_YOUR TASK_
Look through the records, and whenever a line includes the word "three", copy it.

Start of Block

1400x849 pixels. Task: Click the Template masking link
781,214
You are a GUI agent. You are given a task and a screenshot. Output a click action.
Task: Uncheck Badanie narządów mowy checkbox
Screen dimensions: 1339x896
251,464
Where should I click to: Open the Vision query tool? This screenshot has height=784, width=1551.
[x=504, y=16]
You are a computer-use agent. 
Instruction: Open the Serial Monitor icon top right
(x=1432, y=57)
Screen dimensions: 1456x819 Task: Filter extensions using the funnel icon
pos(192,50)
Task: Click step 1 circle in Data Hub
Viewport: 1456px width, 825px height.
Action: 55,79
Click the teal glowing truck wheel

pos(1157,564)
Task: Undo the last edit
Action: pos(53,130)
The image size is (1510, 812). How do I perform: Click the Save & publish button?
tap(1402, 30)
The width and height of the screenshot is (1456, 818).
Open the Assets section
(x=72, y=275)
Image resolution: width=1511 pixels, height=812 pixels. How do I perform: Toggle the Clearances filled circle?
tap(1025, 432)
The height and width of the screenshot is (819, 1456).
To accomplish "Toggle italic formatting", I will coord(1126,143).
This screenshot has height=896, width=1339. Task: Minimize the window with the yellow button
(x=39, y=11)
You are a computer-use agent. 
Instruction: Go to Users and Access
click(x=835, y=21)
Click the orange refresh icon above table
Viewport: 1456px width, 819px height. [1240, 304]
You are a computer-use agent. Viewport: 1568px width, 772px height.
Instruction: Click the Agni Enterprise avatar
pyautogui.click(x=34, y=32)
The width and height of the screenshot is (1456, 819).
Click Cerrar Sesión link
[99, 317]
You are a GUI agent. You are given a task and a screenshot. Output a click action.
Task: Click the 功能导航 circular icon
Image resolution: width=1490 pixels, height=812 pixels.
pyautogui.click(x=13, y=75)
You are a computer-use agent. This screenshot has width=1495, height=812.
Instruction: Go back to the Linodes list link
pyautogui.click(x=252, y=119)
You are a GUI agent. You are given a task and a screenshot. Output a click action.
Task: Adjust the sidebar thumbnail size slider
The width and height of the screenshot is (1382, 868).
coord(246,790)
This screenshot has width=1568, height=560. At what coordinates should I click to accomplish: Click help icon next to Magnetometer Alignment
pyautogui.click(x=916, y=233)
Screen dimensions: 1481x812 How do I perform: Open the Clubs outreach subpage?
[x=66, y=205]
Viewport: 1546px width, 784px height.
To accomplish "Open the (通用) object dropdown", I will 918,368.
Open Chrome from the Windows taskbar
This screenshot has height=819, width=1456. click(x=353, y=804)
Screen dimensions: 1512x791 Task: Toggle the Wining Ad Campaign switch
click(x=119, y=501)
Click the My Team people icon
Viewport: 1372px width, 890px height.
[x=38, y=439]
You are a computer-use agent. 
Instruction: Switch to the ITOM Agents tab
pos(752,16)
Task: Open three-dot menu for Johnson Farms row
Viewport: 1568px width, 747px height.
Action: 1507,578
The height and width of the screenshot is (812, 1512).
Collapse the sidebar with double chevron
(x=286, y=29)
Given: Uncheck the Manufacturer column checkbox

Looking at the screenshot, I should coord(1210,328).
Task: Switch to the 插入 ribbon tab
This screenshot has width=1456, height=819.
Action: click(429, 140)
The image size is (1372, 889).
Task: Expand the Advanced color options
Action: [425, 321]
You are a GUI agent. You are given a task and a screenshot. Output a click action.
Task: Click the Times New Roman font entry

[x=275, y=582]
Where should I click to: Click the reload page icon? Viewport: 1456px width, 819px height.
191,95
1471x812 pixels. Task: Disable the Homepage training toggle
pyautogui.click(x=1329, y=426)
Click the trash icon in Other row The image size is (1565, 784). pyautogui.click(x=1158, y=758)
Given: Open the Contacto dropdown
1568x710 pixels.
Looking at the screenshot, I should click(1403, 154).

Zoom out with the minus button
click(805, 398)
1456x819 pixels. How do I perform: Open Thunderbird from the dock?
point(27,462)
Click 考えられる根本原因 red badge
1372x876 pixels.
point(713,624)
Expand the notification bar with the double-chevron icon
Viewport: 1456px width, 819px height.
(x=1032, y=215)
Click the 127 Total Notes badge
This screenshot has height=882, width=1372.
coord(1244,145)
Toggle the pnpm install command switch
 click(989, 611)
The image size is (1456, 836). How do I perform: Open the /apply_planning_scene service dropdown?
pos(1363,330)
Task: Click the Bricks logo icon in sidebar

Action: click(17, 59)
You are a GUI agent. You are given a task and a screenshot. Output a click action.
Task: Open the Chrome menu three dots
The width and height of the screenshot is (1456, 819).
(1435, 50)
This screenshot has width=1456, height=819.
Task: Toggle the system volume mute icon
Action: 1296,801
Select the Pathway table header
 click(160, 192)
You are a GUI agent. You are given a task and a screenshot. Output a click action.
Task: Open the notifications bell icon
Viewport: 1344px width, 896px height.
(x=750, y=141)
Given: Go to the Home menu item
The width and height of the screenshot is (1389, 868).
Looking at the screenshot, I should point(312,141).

End of Block

_ANSWER BELOW_
Task: Open three-dot menu for Johnson Farms row
Task: Open the Chrome menu three dots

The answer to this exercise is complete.